Perhaps no military action in our country’s history is more paradoxical than the one on the road to Assunpink Creek, and at the bridge that crossed it, in the sense that its obscurity in the public mind and neglect by many historians is so disproportionate to its impact on the course of a conflict with global implications. The Battle of Assunpink Creek on January 2, 1777 was the second in a sequence of three victories by George Washington’s army during the “Ten Crucial Days” of the American Revolution—the period from December 25, 1776 through January 3, 1777. Those rapid-fire triumphs, the first significant successes by the Continental Army, reversed the momentum of the war when it appeared that America’s quest for independence from Great Britain was on the verge of total defeat.
When Washington’s army made its legendary Christmas night crossing of the Delaware River and captured the Hessian garrison in Trenton, the British and Hessian commanders sought a revenge that would destroy Washington’s dwindling army. Lt. General Charles Cornwallis was sent south with a force of over 7,000 men toward Trenton where Washington had set up a defensive position on the south bank of the Assunpink Creek. The ensuing engagement, also known as The Second Battle of Trenton, was in fact part of the Princeton Campaign.
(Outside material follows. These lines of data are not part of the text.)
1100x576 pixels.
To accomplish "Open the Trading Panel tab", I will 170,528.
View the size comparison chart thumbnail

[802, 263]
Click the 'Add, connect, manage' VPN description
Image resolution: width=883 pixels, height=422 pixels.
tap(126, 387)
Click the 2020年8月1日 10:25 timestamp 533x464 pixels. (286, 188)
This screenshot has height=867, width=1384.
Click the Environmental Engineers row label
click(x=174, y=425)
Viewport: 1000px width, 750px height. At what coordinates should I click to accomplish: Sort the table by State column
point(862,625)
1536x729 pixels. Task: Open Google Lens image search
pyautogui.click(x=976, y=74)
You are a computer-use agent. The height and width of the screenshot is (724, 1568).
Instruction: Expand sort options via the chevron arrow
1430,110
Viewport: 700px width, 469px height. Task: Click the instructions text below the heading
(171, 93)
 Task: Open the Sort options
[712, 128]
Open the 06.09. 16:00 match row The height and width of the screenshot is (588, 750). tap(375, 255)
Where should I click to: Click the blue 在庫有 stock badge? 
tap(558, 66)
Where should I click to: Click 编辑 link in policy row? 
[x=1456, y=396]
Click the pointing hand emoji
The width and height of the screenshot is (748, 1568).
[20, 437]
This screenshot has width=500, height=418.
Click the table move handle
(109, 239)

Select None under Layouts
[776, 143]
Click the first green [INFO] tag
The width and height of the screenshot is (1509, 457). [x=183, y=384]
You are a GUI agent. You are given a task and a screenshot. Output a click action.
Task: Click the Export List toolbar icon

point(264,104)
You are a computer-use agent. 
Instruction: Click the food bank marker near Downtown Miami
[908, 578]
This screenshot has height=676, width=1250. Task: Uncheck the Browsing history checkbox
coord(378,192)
THE ROAD TO ASSUNPINK CREEK offers what many students of the period may regard as an unconventional and even contrarian approach. It does so by paying particular attention to what the author contends is clearly the most unappreciated event during this vital epoch and possibly of the entire war for independence — the military actions that occurred throughout the day and into the evening hours on January 2, 1777.